By Raghda Helal
Egypt Director at the European Bank for Reconstruction and Development (EBRD) Philip ter Woort gave an interview with Daily News Egypt to discuss investment projects, the current economic situation in Egypt, and discuss future financing plans.
What sectors does the EBRD focus on in Egypt, and how many projects are currently financed by the bank?
The bank has been investing in Egypt since the end of 2012, and I am very pleased to say that. Despite the challenges that Egypt faced last year, the bank had a successful performance during the two years, and to date, EBRD has committed to 15 projects, with total investments of approximately €565m [$713m] through these projects.
The bank has been able to invest in a wider range of sectors in the country, as we have concluded projects in the agribusiness sector, transport, property, banking, and in the manufacturing and services sector. We have also concluded three projects in the essential energy sector.
What is the status of the EBRD’s project with the ENR [Egyptian National Railways]?
The loan of €126m [$159m] for the Egyptian National Railways was signed in May 2014 to finance six new trains under a pioneering “supply and maintenance” structure, where the supplier of the trains remains responsible for the maintenance over a minimum period. The locomotives and trains financed by EBRD are supposed to be used between Cairo and Alexandria, which is very crowded, so there was a clear need to increase capacity and availability. In addition, the new trains are also expected to provide higher energy efficiencies which will benefit the Egyptian people.
An important support component of this loan is to help the Egyptian National Railways to improve their corporate governance standards, so the loan will not only support the purchase of new railway wagons, but will also to improve the transparency of Egyptian railways.
Which power projects has EBRD financed in Egypt?

#### Data for this task:
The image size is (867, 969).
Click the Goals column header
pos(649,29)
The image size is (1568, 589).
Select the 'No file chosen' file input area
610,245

* * *

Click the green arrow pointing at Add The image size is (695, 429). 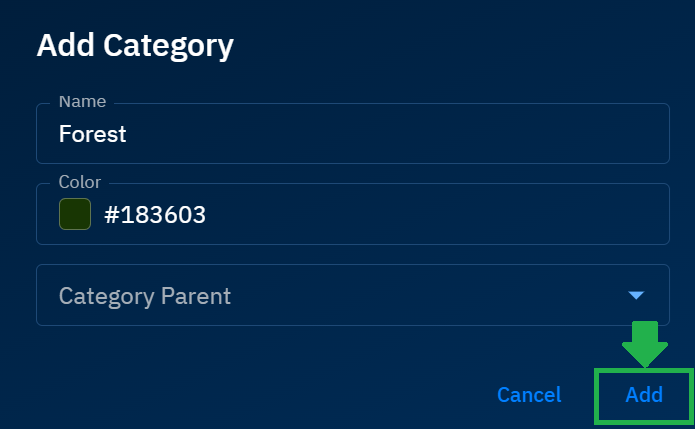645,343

* * *

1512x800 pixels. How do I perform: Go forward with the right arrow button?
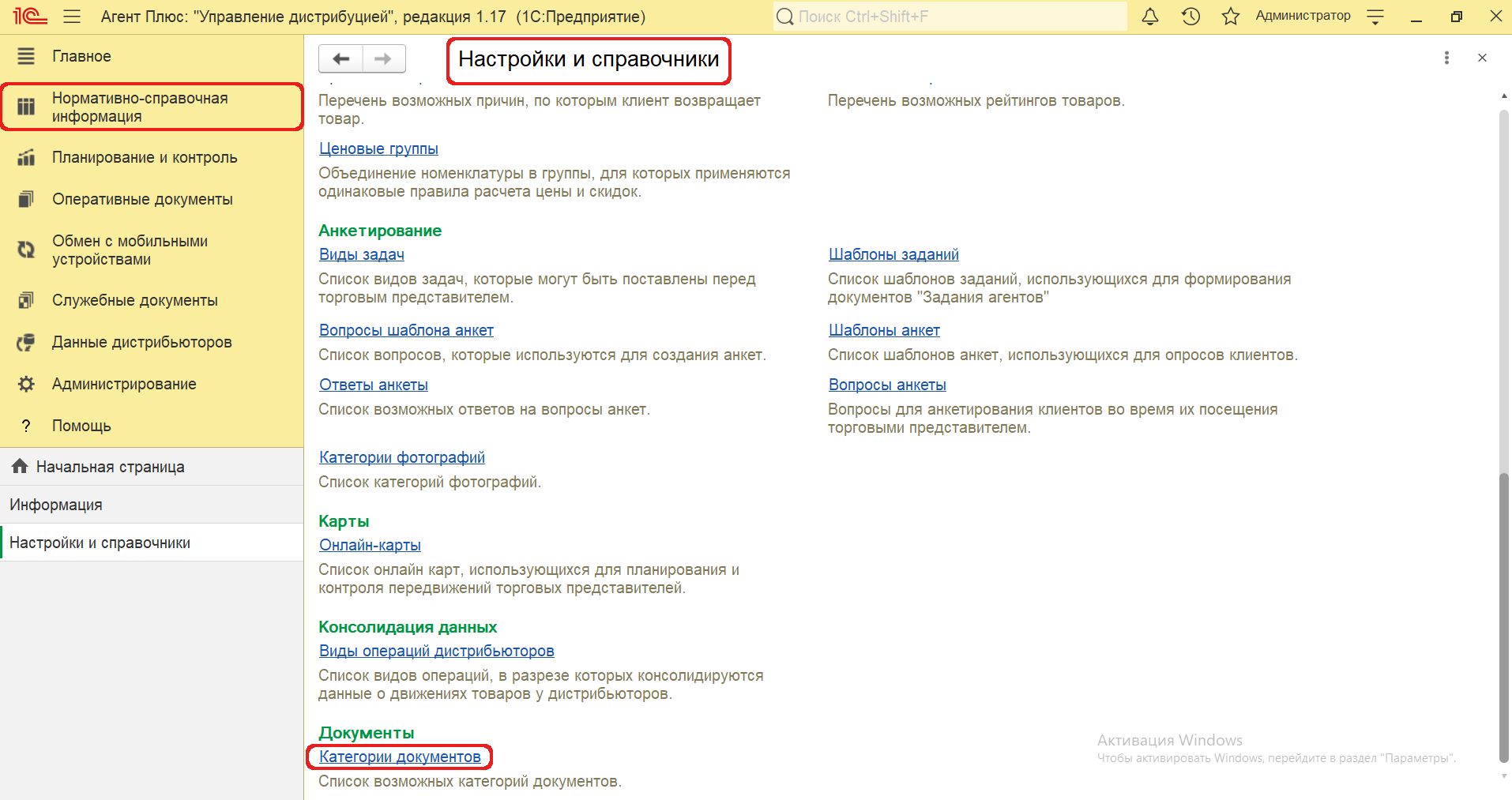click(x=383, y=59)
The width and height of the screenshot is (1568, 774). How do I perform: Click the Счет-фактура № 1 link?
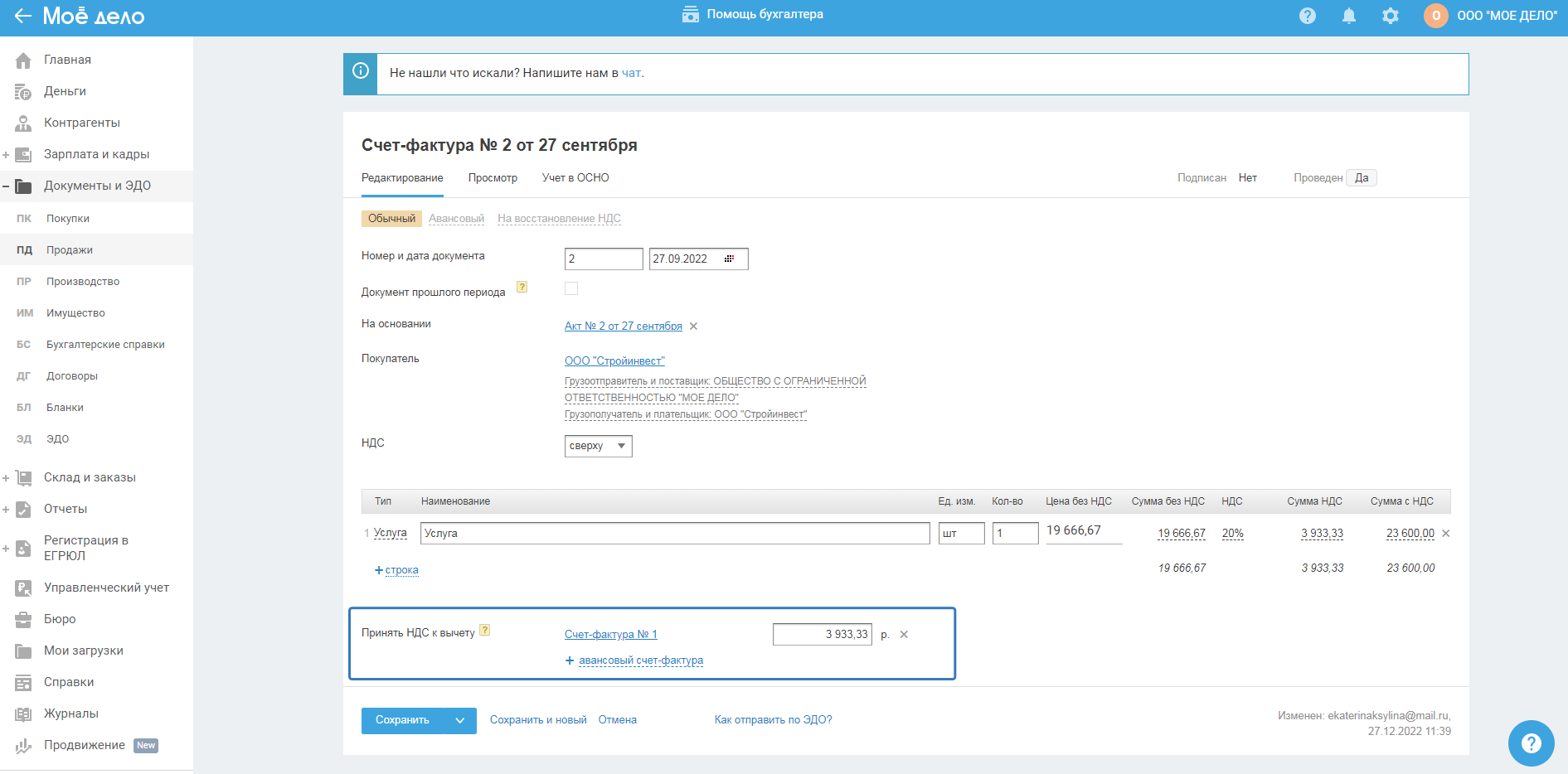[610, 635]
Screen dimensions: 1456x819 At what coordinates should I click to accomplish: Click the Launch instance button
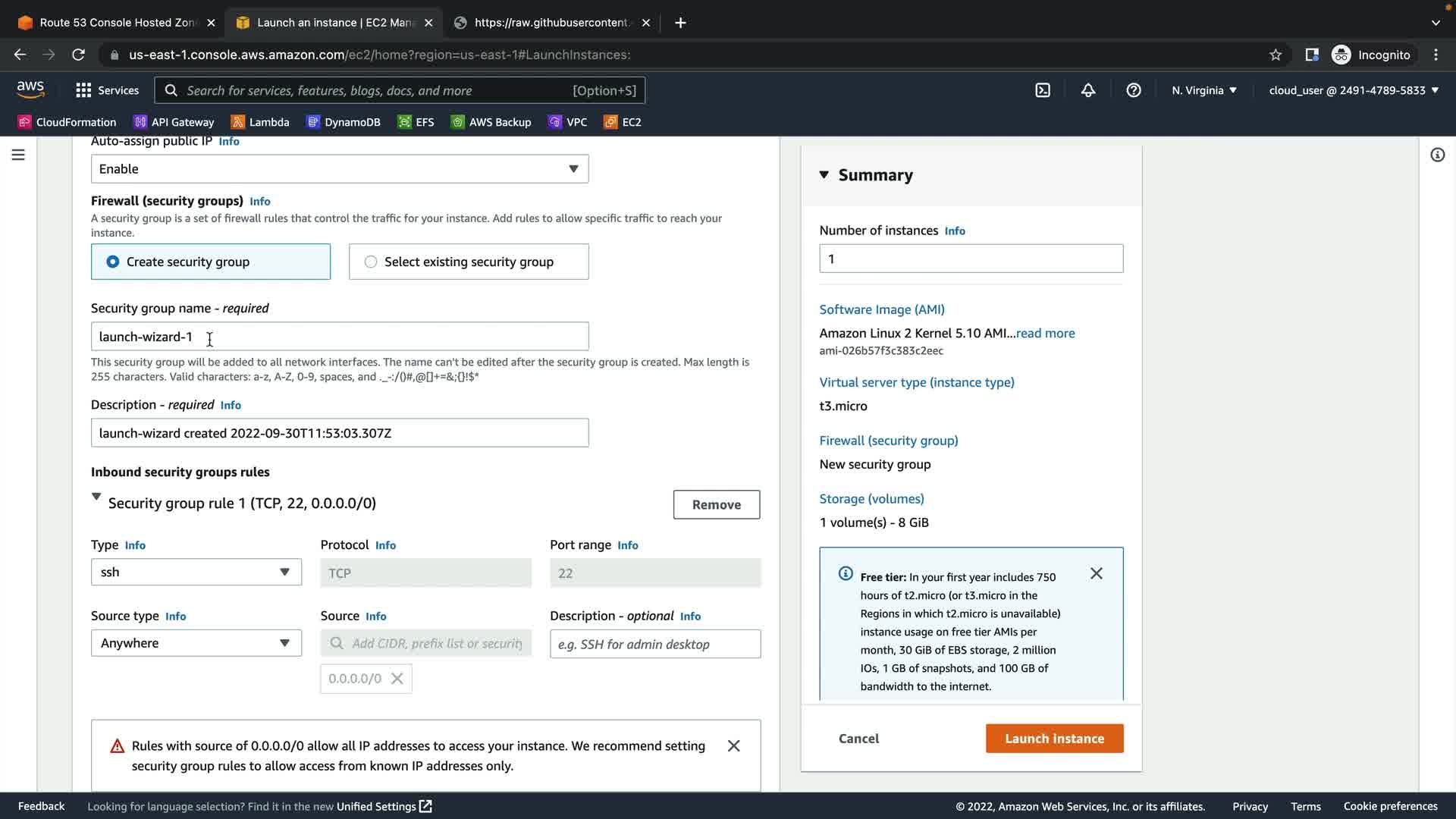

#### Exercise tasks:
A - In the entries, change "screenshot" to "image" in the lines from the one holding "The width and" through the one holding "Screen dimensions: 1456x819", both included. Give back only those lines, leaving out the pictures.
B - Write what comes next in the interview about the EBRD's work in Egypt, picking up after its last line.

#### Per-task outputs:
A -
The width and height of the image is (1568, 774). How do I perform: Click the Счет-фактура № 1 link?
[610, 635]
Screen dimensions: 1456x819 At what coordinates should I click to accomplish: Click the Launch instance button

B -
The total debt finance by the EBRD in this important project has been €139m [$175m] for the financing of the conversion of two existing open cycle power plants to combined cycle power plants in the Delta in West Damietta and in El-Shabab. The project will help increase the installed capacity of the plants by 50% to 2,250MW, and improve the efficiency of each plant by over 50%. The loan was signed at the beginning of this year and we hope that, once installed, it will contribute to an improvement of the power supply in the country. The bank stands ready to look at new power generating projects, in particular private sector sponsored renewable projects now the government has agreed on the feed-in tariffs recently.
What is the bank’s position regarding big national projects like the Suez Canal expansion and infrastructure projects?
The Suez Canal project itself, of course, is now fully funded by the Egyptian people through the recent fundraising which collected EGP 60bn within a two week period, which was impressive. Regarding the Suez Canal Corridor, we expect that there will be several investment opportunities to look at, but at this stage it’s still too early to announce any projects that will be financed by the bank. The government has commissioned a consultancy firm who is tasked to provide within the coming six months an overview of the possible investment projects related to the corridor.
In this context, we have recently participated in an initial meeting together with other financiers and donors with the appointed consultant firm, during which we provided our suggestions as well as the kind of projects where we think EBRD can add value. We are ready to consider engaging in government-supported projects on the basis that these fit EBRD’s transition mandate. We are in particular interested in supporting infra projects which have strong private sector engagement, like for instance PPP projects.
Our focus on private sector engagement should be seen in the context of why EBRD was asked three years ago by its shareholders to expand its regional mandate to the South East Mediterranean region (SEMED). One of the main reasons for this request was the bank’s strong track record in promoting and supporting private sector development and the perceived need for such a support in SEMED, including in government-generated infra projects with strong private sector involvement.
What is the status of the expansion plans EBRD announced last year in Egypt, Morocco, and Jordan?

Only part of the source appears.